### Short task 1
In the rows from the line with "You are a computer-use agent. The image size is (1743, 896)." through the end of the rows, swap "Username" for "Display name" and leave everything else as it is. Return only those lines, with the pictures omitted.
* begin Document extract *
This figure shows the top 10 words that are most distinctive to spam and ham messages according to their TF-IDF scores. Words like “free”, “win”, and “call” appear prominently in spam messages, reflecting typical spam language focused on promotions and urgency. Legitimate messages feature more common conversational words, illustrating their everyday, personal nature.

These unique word patterns can help improve spam detection by focusing on words that signal whether a message is likely spam or not.

Figure 2: Word Clouds with Bing Sentiment

This figure presents word clouds for positive and negative sentiment words found in spam and ham messages. Using the Bing sentiment lexicon, words are classified by sentiment to highlight emotional tones in each message type. Positive words appear in green tones and negative words in red tones. The size of each word reflects its frequency.
* end Document extract *
### Short task 2
Using the passage on spam and ham word analysis, decide whether each statement holds: (a) positive sentiment words are shown in red tones, (b) the size of each word in the clouds reflects its frequency, (c) the first figure ranks the top 10 distinctive words by TF-IDF score. Give yes or no for each, with the deciding words quoted.
* begin Supplied material *
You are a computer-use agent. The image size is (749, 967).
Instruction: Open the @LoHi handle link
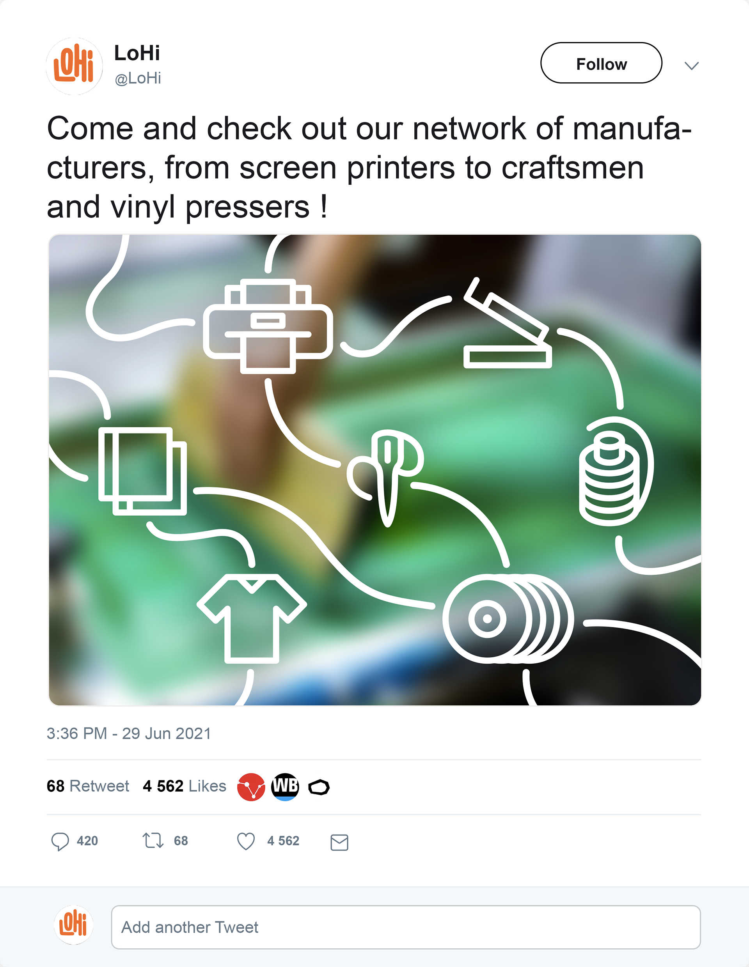point(138,78)
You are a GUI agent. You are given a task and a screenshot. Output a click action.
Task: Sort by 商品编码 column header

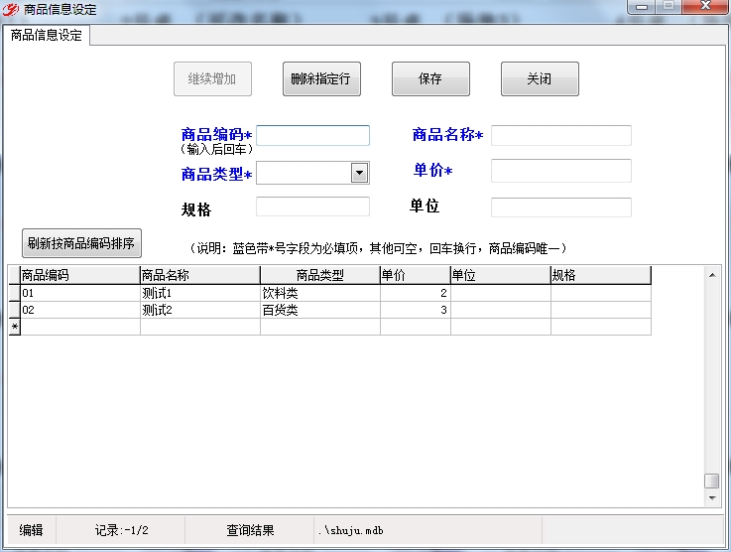[x=79, y=275]
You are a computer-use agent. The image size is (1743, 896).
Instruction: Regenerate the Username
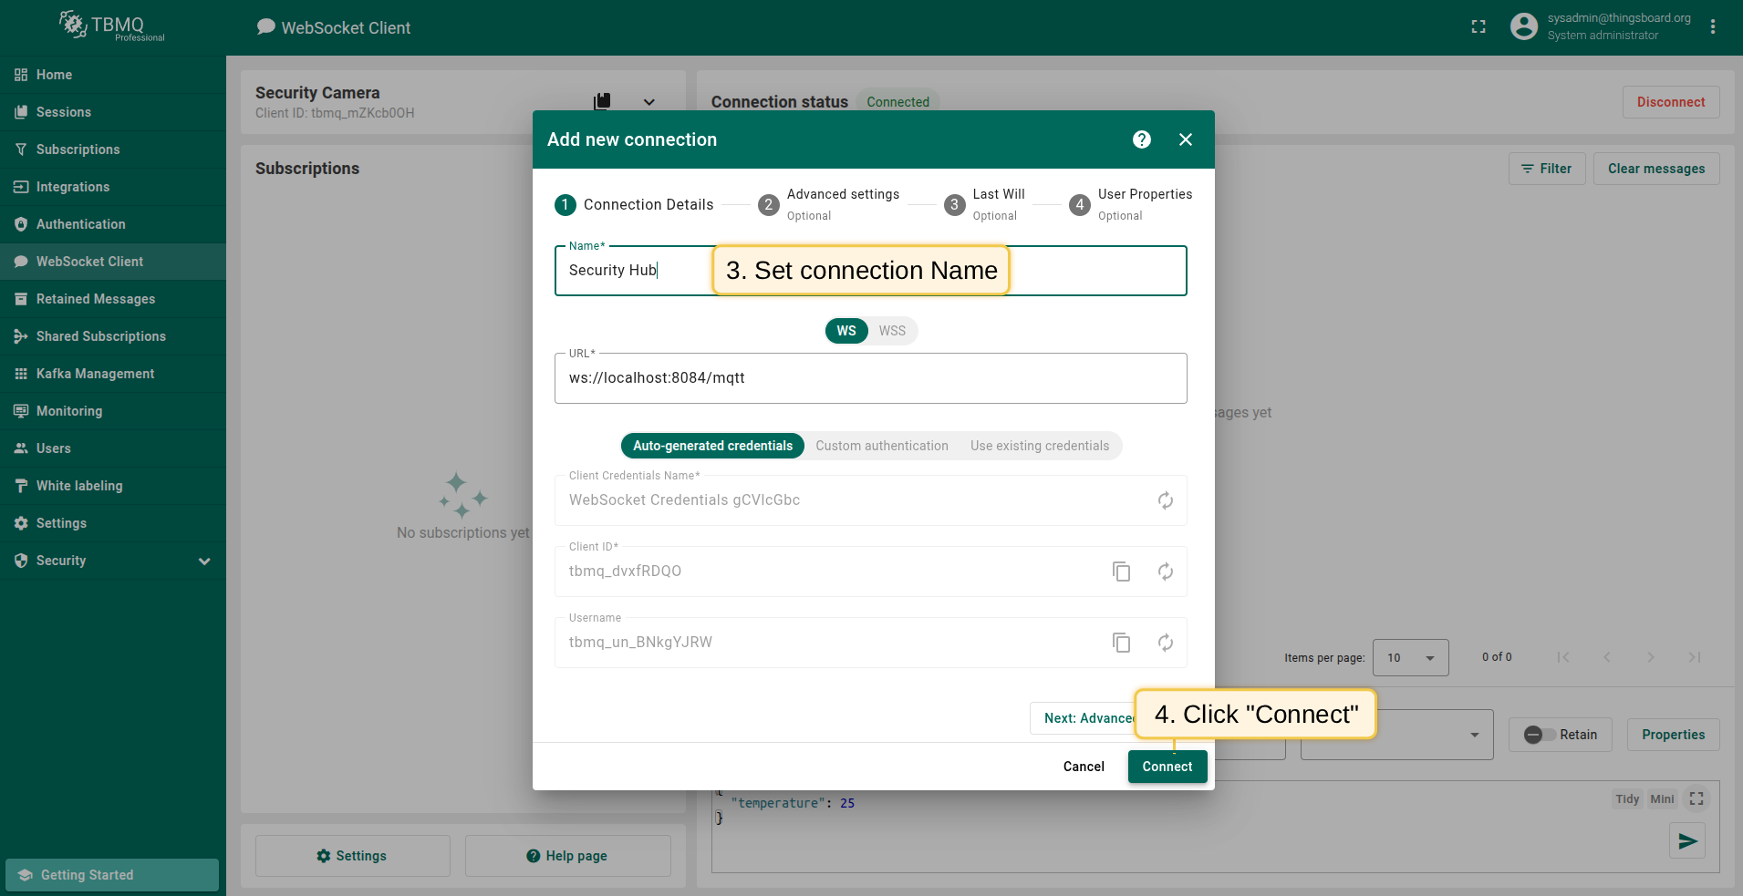[1165, 643]
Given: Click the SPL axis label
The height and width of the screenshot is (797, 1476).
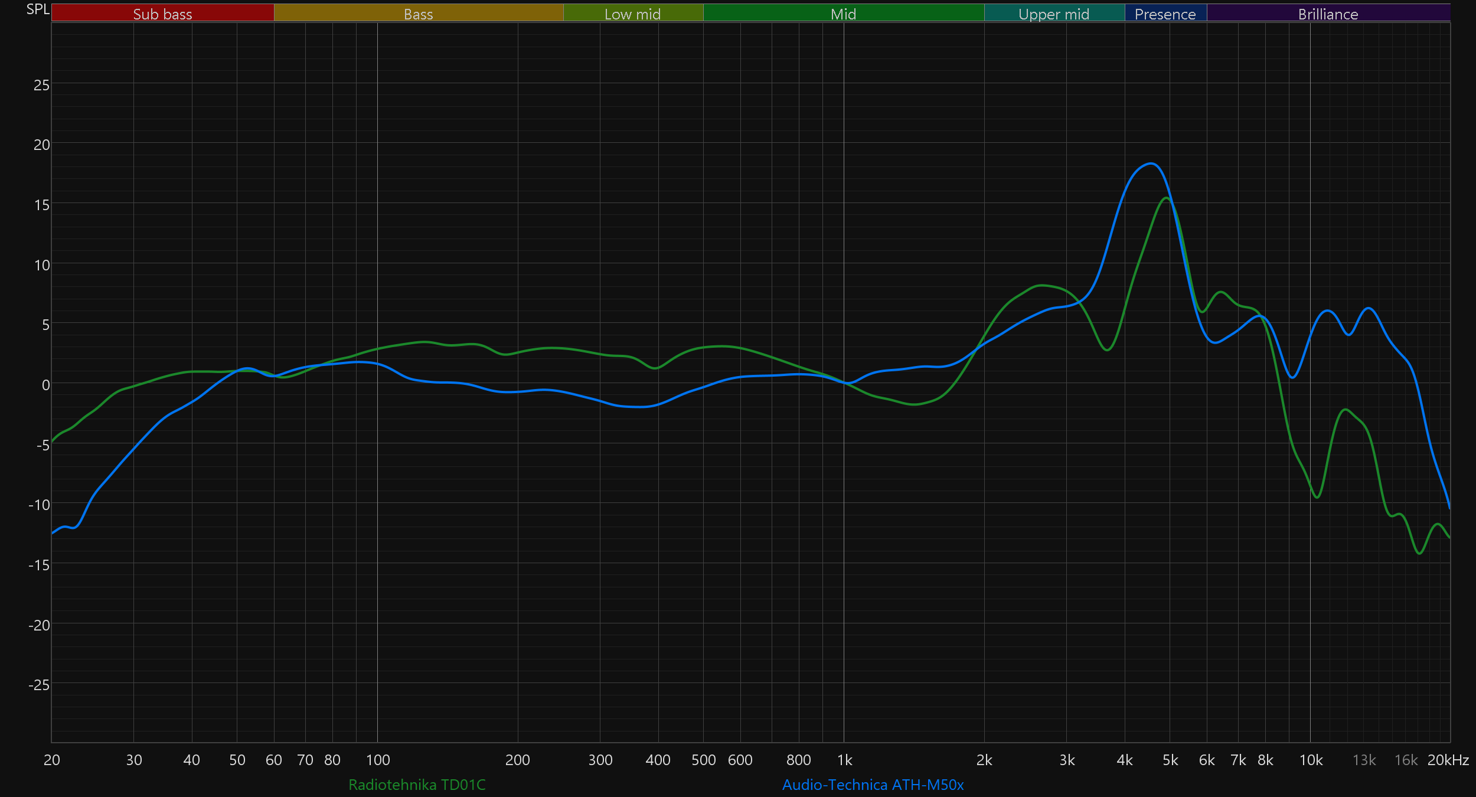Looking at the screenshot, I should point(38,9).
* end Supplied material *
### Correct output 1
You are a computer-use agent. The image size is (1743, 896).
Instruction: Regenerate the Display name
[1165, 643]
Given: Click the SPL axis label
The height and width of the screenshot is (797, 1476).
Looking at the screenshot, I should point(38,9).

### Correct output 2
(a) No: "Positive words appear in green tones and negative words in red tones."
(b) Yes: "The size of each word reflects its frequency."
(c) Yes: "This figure shows the top 10 words that are most distinctive to spam and ham messages according to their TF-IDF scores."